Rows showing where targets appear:
● ● ● ● ● ● ●

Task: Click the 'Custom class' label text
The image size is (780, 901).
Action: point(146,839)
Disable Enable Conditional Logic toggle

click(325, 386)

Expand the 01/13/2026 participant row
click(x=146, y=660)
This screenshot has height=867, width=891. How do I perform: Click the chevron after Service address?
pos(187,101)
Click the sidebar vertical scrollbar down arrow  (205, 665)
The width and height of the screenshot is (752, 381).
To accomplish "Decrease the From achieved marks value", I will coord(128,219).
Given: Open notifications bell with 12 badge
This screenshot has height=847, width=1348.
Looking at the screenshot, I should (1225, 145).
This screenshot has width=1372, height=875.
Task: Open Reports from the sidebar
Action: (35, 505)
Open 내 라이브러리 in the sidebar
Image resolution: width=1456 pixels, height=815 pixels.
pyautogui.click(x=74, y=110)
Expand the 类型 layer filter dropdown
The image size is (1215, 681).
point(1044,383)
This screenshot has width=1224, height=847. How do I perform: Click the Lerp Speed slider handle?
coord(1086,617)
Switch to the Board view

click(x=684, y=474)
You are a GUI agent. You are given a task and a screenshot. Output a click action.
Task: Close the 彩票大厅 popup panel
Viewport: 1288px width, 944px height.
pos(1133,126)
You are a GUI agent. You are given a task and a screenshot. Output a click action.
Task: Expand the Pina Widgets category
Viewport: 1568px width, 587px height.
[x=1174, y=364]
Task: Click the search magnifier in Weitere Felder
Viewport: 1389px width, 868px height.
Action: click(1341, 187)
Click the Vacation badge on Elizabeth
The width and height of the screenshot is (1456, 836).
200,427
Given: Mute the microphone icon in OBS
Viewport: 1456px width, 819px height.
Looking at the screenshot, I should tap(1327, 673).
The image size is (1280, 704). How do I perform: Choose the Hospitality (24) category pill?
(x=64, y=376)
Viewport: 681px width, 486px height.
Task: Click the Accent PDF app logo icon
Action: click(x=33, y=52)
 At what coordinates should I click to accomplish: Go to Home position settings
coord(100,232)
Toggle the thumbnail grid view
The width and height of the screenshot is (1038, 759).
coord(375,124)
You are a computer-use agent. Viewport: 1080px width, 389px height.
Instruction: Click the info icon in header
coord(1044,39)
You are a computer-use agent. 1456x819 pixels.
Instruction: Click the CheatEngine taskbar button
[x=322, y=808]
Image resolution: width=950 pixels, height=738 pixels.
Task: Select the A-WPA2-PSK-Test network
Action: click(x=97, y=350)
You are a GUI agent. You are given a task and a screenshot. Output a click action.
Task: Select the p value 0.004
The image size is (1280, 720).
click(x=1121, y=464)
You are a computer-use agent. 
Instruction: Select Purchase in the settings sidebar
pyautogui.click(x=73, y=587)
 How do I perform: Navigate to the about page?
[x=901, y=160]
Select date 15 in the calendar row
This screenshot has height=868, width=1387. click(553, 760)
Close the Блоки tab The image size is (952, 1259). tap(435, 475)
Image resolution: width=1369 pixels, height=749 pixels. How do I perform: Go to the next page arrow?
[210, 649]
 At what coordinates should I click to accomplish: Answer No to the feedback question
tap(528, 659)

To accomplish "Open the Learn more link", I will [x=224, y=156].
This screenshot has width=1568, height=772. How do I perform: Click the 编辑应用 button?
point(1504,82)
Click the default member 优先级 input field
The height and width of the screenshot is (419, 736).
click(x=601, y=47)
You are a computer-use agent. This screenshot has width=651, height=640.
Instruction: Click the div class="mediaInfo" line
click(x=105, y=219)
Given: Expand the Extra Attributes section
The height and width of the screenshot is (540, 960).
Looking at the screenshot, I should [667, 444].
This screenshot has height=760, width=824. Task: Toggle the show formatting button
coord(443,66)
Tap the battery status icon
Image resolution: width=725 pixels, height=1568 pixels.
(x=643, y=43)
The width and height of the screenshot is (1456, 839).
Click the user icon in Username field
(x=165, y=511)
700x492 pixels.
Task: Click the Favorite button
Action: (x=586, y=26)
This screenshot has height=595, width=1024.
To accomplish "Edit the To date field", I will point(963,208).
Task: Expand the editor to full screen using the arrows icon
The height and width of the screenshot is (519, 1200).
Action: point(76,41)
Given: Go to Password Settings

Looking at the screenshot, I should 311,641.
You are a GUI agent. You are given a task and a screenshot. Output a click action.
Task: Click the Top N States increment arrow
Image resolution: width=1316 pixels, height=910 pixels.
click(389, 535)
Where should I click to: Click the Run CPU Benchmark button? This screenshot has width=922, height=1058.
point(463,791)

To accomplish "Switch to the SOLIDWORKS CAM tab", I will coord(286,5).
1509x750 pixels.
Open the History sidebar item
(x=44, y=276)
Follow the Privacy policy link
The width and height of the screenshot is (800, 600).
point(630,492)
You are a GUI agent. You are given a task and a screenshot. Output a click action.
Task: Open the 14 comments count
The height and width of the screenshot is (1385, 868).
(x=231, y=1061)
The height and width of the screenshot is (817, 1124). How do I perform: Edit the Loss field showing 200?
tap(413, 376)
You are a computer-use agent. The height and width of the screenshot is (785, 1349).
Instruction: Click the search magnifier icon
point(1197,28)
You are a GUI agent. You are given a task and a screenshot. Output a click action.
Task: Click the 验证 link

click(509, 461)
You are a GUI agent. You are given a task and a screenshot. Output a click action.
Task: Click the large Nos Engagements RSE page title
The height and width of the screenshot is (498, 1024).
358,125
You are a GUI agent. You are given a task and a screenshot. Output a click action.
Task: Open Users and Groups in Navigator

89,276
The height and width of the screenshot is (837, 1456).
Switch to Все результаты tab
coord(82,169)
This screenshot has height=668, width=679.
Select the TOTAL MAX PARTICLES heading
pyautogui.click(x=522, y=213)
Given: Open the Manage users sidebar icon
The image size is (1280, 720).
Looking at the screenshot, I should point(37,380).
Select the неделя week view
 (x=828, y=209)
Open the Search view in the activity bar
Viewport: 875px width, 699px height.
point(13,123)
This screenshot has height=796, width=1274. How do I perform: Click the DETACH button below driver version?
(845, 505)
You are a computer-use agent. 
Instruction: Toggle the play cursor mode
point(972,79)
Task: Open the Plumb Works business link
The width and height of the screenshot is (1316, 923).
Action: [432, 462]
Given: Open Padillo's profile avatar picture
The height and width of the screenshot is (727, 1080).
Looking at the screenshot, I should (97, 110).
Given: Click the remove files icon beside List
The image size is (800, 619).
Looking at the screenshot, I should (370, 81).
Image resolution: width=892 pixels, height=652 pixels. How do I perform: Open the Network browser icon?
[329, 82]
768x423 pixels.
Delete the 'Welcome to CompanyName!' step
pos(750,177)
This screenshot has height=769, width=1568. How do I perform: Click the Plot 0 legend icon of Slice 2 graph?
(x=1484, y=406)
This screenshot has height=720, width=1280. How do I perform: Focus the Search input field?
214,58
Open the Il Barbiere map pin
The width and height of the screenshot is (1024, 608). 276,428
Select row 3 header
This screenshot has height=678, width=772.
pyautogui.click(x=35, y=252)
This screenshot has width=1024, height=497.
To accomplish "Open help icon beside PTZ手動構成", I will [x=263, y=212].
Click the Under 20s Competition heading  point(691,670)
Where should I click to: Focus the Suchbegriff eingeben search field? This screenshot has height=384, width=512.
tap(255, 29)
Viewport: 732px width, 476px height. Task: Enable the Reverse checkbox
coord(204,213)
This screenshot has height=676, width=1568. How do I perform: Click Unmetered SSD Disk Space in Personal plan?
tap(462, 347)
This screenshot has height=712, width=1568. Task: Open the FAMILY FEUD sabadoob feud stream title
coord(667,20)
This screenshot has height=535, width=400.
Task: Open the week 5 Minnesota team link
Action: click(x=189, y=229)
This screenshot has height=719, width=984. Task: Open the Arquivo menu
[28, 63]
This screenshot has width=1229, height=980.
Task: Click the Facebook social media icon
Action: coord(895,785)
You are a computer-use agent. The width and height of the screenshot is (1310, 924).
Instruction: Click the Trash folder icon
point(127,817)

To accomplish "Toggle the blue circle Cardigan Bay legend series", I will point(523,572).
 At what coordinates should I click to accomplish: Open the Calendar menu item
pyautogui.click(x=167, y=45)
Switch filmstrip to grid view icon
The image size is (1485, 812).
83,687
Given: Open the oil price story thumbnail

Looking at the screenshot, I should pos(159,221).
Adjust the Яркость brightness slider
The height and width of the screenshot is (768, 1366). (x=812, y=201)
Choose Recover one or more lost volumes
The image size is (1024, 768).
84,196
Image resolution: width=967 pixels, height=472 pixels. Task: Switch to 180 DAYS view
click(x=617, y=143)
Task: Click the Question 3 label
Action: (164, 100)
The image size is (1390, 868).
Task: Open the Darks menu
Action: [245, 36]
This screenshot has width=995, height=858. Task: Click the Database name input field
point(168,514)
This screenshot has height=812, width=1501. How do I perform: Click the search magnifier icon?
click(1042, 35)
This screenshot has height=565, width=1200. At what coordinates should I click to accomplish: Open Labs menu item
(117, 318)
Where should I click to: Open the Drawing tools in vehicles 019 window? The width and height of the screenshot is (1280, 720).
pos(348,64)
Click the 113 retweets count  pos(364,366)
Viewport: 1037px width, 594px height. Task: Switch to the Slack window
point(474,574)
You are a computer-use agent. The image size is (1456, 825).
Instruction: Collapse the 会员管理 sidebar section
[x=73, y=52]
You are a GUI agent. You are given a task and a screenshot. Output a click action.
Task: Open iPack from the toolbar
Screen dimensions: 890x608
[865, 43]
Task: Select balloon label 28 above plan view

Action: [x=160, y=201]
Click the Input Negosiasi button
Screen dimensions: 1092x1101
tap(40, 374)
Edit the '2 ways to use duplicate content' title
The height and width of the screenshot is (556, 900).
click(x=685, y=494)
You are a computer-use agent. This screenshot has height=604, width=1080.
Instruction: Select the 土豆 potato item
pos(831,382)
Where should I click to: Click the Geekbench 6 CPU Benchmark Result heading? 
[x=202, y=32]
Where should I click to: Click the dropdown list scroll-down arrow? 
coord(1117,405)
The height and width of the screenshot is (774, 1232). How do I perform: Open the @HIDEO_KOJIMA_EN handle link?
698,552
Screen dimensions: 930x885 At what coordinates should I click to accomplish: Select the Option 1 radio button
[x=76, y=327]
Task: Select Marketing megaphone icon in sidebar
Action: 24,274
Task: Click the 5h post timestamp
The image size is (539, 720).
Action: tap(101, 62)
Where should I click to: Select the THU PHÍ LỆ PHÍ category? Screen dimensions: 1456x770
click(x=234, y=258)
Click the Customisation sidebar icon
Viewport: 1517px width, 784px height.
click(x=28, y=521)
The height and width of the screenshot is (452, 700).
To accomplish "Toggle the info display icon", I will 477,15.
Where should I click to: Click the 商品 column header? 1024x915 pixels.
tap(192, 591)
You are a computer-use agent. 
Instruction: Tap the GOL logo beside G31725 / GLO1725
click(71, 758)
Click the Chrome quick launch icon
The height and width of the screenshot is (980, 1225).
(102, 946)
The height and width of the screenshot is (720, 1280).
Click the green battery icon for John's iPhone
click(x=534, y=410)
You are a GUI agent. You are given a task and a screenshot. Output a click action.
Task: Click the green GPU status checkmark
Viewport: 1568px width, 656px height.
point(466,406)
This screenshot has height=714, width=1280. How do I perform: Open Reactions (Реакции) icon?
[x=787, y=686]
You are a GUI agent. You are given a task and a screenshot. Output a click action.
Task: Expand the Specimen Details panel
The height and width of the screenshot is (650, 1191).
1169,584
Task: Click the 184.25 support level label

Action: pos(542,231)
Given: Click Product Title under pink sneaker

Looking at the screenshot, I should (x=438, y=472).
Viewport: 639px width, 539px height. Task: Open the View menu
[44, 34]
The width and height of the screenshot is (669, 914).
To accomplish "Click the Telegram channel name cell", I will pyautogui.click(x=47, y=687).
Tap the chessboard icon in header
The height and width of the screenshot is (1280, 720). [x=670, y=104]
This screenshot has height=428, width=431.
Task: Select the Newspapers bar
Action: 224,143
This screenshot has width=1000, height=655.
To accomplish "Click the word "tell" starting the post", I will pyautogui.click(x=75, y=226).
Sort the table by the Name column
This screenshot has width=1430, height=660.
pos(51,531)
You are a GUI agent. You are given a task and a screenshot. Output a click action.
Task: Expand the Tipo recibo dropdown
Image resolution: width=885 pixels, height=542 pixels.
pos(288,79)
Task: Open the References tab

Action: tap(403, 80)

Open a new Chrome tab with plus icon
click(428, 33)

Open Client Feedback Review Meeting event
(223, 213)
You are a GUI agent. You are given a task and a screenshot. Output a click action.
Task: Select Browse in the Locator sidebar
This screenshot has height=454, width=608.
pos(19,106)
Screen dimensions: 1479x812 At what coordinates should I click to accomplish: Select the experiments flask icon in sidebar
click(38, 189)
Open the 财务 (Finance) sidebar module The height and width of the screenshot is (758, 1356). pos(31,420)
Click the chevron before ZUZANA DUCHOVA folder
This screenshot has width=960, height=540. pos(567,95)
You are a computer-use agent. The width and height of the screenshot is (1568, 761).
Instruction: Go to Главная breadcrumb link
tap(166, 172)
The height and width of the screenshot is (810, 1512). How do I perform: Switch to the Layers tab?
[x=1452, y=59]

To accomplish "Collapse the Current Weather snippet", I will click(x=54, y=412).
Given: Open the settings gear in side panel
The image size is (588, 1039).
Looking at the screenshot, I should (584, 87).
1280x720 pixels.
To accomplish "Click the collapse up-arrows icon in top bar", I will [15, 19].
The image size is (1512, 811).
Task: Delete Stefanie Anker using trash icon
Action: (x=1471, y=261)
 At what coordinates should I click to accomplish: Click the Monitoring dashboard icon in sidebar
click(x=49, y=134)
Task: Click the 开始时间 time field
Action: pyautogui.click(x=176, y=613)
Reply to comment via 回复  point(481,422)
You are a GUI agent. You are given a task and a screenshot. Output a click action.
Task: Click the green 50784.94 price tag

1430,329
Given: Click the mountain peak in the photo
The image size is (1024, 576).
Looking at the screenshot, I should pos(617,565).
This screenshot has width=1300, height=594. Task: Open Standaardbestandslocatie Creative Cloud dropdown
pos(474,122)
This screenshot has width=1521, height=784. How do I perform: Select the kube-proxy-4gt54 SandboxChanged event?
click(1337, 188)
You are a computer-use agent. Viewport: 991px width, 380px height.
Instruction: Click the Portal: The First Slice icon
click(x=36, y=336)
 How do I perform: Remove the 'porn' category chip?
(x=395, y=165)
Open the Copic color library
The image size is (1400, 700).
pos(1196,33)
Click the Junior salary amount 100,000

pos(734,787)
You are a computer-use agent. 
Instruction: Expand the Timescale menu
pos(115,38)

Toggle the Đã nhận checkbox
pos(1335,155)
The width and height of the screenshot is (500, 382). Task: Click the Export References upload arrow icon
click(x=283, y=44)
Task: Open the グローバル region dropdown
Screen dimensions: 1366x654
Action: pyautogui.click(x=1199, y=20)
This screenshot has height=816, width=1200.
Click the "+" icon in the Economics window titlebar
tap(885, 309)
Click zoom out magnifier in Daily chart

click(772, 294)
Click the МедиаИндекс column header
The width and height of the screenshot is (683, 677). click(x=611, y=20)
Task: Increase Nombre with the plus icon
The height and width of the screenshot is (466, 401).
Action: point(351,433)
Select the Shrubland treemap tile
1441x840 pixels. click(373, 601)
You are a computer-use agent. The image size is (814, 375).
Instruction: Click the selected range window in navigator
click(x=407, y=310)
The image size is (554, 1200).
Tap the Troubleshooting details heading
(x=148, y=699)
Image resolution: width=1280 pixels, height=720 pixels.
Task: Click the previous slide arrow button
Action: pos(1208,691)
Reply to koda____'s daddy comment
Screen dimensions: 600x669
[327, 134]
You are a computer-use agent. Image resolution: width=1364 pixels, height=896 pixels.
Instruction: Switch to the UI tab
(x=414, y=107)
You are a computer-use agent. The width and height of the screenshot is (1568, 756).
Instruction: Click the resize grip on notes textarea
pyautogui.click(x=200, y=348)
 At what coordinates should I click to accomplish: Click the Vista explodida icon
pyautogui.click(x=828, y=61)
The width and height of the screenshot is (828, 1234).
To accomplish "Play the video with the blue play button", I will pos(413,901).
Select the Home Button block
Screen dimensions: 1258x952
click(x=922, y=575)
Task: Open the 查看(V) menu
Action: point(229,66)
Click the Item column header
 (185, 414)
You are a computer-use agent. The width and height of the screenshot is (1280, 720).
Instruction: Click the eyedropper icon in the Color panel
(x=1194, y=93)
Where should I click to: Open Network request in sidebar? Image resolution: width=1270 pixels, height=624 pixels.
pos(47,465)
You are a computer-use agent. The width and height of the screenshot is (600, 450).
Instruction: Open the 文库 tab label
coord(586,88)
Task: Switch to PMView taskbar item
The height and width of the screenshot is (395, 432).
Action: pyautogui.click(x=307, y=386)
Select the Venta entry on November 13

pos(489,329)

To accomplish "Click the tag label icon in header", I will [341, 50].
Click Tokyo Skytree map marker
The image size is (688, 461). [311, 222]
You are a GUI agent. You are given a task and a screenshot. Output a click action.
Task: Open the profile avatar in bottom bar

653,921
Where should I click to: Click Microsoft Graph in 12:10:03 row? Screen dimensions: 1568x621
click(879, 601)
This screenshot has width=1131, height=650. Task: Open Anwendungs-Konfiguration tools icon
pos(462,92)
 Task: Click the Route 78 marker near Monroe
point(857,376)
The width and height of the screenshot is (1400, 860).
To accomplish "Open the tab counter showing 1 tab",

● ● ● ● ● ● ●

Retype the material above word for word, from its first line up to and including the line with "pos(187,101)".

Task: Click the 'Custom class' label text
The image size is (780, 901).
Action: point(146,839)
Disable Enable Conditional Logic toggle

click(325, 386)

Expand the 01/13/2026 participant row
click(x=146, y=660)
This screenshot has height=867, width=891. How do I perform: Click the chevron after Service address?
pos(187,101)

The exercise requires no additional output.